Em finais dos anos 70 do século XX, Portugal ainda registava valores de Índice Sintético de Fecundidade (ISF) que lhe permitiam assegurar a substituição das gerações (2,1 filhos por mulher), o que deixou de suceder no início da década de 80, assistindo-se a uma tendência persistente de declínio da fecundidade desde então. Apesar de nenhum país da União Europeia ter assegurada a substituição de gerações, Portugal integra o grupo de países dos 28 Estados-Membros da União Europeia com menores ISF (Portugal, 2020:1.40; UE, 1,5 filhos/mulher). A recuperação observada nos últimos anos fez passar Portugal do país com menores indices de fecundidade da UE 28 em 2013, mantendo-se mesmo assim em 2018, no oitavo País com ISF mais baixo. Esta tendência foi acompanhada do aumento da idade à maternidade (1.o filho), que nos anos 70 se situava nos 24 anos, atingindo, em 2021, 30,9 anos1),2.
Uma parte expressiva das mulheres e dos homens com filhos (45,1% e 58,5%, respetivamente) tiveram o 1.o filho mais tarde do que desejavam. O adiamento foi de pelo menos 5 anos para uma parcela considerável de mulheres e de homens (36,0% e 47,7%).
A maioria das mulheres que planearam o nascimento do seu primeiro filho, independentemente da altura em que o tiveram, consideram o facto de querer ser mãe como motivo muito importante para a decisão de ter o primeiro filho. Para as mulheres que tiverem o primeiro filho na altura ou mais tarde do que desejavam, para além do motivo acima referido, foram apontados também como muito importantes ter um cônjuge/companheiro/a ou ter o cônjuge/companheiro/a com o perfil certo, estabilidade de emprego da própria ou do cônjuge/companheiro/a e vontade do cônjuge/companheiro/a1.
Com a tendência para a maternidade em idade mais avançada, a consulta de Planeamento Familiar pode e deve constituir uma oportunidade de educação para a saúde e de orientação conceptiva. A idade é um fator de risco não modificável, o estilo de vida, o tabagismo, o sedentarismo e a presença de comorbilidades como excesso de peso e obesidade, dislipidemia e HTA, são fatores de risco potencialmente modificáveis e que condicionam negativamente os resultados obstétricos.
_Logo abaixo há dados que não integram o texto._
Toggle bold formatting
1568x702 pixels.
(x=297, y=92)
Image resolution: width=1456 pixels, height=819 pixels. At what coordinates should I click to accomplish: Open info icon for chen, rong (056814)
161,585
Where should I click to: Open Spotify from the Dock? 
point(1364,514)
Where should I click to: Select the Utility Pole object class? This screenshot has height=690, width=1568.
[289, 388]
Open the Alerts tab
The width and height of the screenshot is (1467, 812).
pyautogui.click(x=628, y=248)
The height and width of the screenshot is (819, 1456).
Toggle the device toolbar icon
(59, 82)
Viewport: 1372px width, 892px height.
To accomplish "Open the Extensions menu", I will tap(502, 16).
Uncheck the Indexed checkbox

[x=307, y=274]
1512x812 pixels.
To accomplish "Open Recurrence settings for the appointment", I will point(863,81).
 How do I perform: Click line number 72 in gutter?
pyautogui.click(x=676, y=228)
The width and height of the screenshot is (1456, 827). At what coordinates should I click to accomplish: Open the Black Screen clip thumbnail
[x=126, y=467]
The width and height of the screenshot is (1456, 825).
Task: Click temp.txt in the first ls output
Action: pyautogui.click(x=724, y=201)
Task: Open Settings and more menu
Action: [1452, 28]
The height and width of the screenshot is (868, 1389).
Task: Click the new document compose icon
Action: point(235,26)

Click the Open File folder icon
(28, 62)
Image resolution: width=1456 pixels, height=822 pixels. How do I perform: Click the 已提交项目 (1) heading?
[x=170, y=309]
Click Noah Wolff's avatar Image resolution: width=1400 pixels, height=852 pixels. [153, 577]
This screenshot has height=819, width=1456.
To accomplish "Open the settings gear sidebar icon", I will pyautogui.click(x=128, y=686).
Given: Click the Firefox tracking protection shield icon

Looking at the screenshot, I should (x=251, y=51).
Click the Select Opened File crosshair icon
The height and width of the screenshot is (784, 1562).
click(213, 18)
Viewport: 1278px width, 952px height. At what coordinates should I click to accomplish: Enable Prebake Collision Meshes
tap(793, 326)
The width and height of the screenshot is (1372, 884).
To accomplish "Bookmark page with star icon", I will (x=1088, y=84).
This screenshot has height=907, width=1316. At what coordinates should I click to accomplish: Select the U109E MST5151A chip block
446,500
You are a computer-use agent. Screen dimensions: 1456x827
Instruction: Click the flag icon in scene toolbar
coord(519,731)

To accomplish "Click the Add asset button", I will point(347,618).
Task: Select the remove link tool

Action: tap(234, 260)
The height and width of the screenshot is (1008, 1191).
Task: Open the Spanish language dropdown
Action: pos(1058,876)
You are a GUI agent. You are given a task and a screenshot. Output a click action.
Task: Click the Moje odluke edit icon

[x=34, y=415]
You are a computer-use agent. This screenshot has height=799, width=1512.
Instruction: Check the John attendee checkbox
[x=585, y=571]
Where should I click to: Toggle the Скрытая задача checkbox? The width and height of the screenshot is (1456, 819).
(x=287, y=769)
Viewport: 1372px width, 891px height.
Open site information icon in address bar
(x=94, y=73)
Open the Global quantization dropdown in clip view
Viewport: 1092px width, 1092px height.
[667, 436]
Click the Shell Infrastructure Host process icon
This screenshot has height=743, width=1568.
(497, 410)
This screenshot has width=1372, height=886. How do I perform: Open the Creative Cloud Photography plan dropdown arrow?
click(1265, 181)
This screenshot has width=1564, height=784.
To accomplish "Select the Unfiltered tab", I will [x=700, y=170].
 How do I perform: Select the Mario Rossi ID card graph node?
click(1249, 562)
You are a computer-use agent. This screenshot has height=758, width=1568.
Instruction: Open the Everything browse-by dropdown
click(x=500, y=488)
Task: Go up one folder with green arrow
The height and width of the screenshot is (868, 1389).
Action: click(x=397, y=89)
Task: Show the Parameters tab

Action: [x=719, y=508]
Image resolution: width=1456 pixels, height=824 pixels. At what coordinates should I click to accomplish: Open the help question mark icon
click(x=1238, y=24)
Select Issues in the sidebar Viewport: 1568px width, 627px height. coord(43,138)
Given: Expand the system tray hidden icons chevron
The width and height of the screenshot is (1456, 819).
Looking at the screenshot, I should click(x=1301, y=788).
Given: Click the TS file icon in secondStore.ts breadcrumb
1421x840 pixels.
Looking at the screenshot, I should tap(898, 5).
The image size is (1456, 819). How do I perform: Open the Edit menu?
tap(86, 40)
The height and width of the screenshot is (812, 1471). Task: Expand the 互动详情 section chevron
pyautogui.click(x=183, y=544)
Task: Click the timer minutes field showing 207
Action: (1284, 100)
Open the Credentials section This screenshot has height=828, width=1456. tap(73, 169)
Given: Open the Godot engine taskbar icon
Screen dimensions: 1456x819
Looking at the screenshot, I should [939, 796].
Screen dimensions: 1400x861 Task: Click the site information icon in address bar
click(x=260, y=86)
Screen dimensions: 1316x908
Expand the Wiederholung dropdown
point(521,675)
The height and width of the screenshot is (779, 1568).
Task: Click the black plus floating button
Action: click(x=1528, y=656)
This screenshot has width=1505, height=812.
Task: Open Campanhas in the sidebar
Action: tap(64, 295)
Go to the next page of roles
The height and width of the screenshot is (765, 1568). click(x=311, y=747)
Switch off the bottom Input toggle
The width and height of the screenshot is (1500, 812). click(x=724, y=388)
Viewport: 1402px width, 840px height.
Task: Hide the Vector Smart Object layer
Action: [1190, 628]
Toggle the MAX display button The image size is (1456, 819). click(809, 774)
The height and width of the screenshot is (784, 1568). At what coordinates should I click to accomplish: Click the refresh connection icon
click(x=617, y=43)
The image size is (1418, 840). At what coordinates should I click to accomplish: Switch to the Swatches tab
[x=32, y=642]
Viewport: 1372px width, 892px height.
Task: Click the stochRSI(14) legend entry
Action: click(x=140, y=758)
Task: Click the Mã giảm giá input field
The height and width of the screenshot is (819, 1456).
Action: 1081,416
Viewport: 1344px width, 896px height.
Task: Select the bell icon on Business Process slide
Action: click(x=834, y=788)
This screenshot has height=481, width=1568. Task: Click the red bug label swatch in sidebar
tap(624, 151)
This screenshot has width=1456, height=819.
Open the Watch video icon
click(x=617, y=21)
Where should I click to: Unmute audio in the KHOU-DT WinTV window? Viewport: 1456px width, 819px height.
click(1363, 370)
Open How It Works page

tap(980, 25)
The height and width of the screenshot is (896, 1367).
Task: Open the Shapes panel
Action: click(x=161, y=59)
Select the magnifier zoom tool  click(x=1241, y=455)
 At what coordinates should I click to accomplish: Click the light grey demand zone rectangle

Atualmente, consideram-se fatores de risco relacionados com o género, complicações ocorridas na gravidez tais como as doenças hipertensivas, diabetes gestacional, parto pré-termo e perda fetal. A restrição de crescimento intrauterino também tem sido associada a um aumento de risco de dislipidemia, insulina resistência e disfunção diastólica. Com o mesmo sentido preventivo, a identificação e o reconhecimento da importância destas complicações obstétricas pode contribuir para uma intervenção terapêutica em idades mais jovens e para melhoria dos resultados em saúde no âmbito das doenças cardiovasculares, importante causa de mortalidade e morbilidade na população.
Avançamos muito para apoiar a mulher na escolha do número de filhos que quer ter e quando os quer ter, no rastreio e na intervenção terapêutica das complicações durante gravidez e no parto, melhorando a mortalidade e morbilidade materno fetal. O desafio será continuar a promover a preconceção, reconhecer e informar que existem complicações obstétricas que podem condicionar a saúde futura da mulher.